Given exercise:
Copy the data below word for word, keeping every line as it appears.

Element and text location data

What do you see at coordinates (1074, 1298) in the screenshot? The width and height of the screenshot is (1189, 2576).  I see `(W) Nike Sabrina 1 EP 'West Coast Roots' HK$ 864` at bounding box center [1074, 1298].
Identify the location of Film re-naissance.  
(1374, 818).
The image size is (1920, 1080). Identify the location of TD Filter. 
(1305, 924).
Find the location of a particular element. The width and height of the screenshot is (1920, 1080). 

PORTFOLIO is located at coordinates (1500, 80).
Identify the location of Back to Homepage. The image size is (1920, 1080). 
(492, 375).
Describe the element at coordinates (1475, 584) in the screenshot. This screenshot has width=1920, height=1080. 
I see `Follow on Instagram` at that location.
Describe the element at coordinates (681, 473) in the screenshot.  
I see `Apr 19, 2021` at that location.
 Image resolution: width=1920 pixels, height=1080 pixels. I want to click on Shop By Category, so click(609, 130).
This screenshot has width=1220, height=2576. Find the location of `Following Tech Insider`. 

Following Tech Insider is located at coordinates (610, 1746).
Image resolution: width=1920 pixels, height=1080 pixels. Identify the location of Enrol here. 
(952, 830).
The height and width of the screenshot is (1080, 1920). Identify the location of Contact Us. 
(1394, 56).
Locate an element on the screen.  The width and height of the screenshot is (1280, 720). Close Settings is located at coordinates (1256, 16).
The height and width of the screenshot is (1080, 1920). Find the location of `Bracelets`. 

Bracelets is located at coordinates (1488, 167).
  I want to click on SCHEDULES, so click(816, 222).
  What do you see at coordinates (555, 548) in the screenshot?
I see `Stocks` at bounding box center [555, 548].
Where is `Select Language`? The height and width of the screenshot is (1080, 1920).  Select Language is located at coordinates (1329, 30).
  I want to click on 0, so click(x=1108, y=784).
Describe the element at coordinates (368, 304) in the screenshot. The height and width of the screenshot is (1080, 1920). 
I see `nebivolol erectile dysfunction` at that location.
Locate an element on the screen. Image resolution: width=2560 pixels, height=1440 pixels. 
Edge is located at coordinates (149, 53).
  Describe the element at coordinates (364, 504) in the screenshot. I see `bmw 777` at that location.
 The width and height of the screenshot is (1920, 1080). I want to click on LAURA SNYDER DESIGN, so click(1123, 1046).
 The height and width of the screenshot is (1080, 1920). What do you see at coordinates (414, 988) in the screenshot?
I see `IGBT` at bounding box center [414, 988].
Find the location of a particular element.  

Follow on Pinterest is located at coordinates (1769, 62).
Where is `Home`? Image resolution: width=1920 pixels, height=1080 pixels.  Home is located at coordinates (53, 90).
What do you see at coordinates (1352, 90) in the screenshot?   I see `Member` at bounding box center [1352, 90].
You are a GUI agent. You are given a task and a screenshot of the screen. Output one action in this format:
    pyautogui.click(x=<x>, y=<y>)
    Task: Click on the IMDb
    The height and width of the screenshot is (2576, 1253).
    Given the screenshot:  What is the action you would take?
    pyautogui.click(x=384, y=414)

Finished answer:
What do you see at coordinates (1074, 1298) in the screenshot? The width and height of the screenshot is (1189, 2576).  I see `(W) Nike Sabrina 1 EP 'West Coast Roots' HK$ 864` at bounding box center [1074, 1298].
Identify the location of Film re-naissance.  
(1374, 818).
The image size is (1920, 1080). Identify the location of TD Filter. 
(1305, 924).
Find the location of a particular element. The width and height of the screenshot is (1920, 1080). 

PORTFOLIO is located at coordinates (1500, 80).
Identify the location of Back to Homepage. The image size is (1920, 1080). 
(492, 375).
Describe the element at coordinates (1475, 584) in the screenshot. This screenshot has width=1920, height=1080. 
I see `Follow on Instagram` at that location.
Describe the element at coordinates (681, 473) in the screenshot.  
I see `Apr 19, 2021` at that location.
 Image resolution: width=1920 pixels, height=1080 pixels. I want to click on Shop By Category, so click(609, 130).
This screenshot has width=1220, height=2576. Find the location of `Following Tech Insider`. 

Following Tech Insider is located at coordinates (610, 1746).
Image resolution: width=1920 pixels, height=1080 pixels. Identify the location of Enrol here. 
(952, 830).
The height and width of the screenshot is (1080, 1920). Identify the location of Contact Us. 
(1394, 56).
Locate an element on the screen.  The width and height of the screenshot is (1280, 720). Close Settings is located at coordinates (1256, 16).
The height and width of the screenshot is (1080, 1920). Find the location of `Bracelets`. 

Bracelets is located at coordinates (1488, 167).
  I want to click on SCHEDULES, so click(816, 222).
  What do you see at coordinates (555, 548) in the screenshot?
I see `Stocks` at bounding box center [555, 548].
Where is `Select Language`? The height and width of the screenshot is (1080, 1920).  Select Language is located at coordinates (1329, 30).
  I want to click on 0, so click(x=1108, y=784).
Describe the element at coordinates (368, 304) in the screenshot. The height and width of the screenshot is (1080, 1920). 
I see `nebivolol erectile dysfunction` at that location.
Locate an element on the screen. Image resolution: width=2560 pixels, height=1440 pixels. 
Edge is located at coordinates (149, 53).
  Describe the element at coordinates (364, 504) in the screenshot. I see `bmw 777` at that location.
 The width and height of the screenshot is (1920, 1080). I want to click on LAURA SNYDER DESIGN, so click(1123, 1046).
 The height and width of the screenshot is (1080, 1920). What do you see at coordinates (414, 988) in the screenshot?
I see `IGBT` at bounding box center [414, 988].
Find the location of a particular element.  

Follow on Pinterest is located at coordinates (1769, 62).
Where is `Home`? Image resolution: width=1920 pixels, height=1080 pixels.  Home is located at coordinates (53, 90).
What do you see at coordinates (1352, 90) in the screenshot?   I see `Member` at bounding box center [1352, 90].
You are a GUI agent. You are given a task and a screenshot of the screen. Output one action in this format:
    pyautogui.click(x=<x>, y=<y>)
    Task: Click on the IMDb
    The height and width of the screenshot is (2576, 1253).
    Given the screenshot:  What is the action you would take?
    pyautogui.click(x=384, y=414)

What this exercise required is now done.